INFORMATION PROVIDED:
○ ○ ○
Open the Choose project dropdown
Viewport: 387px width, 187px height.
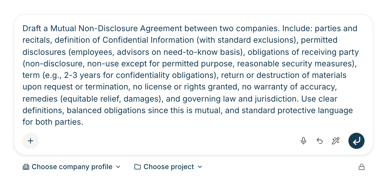[x=168, y=167]
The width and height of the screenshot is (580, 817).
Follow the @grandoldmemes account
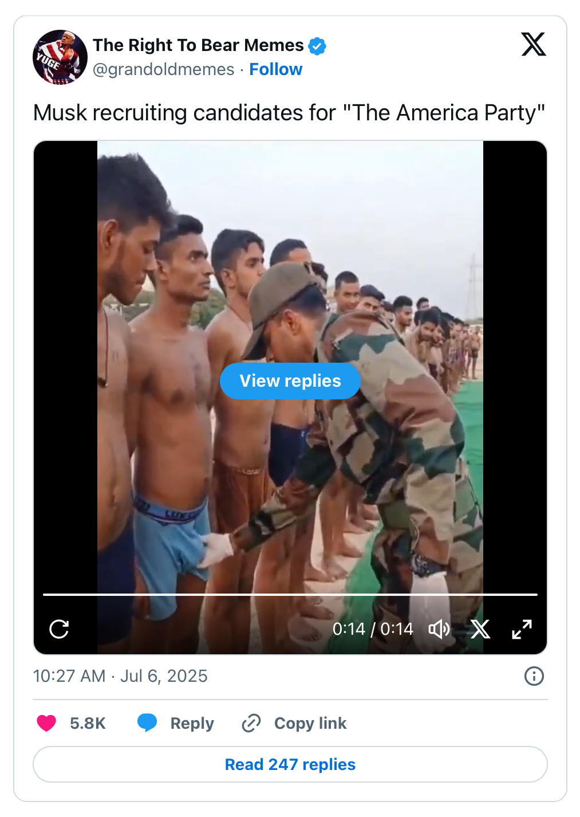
○ ○ ○
EXERCISE BRIEF:
Give back exactly the lines from the line with "The width and" through the end of the material above, inclusive, with no pictures.

RESPONSE:
The width and height of the screenshot is (580, 817).
Follow the @grandoldmemes account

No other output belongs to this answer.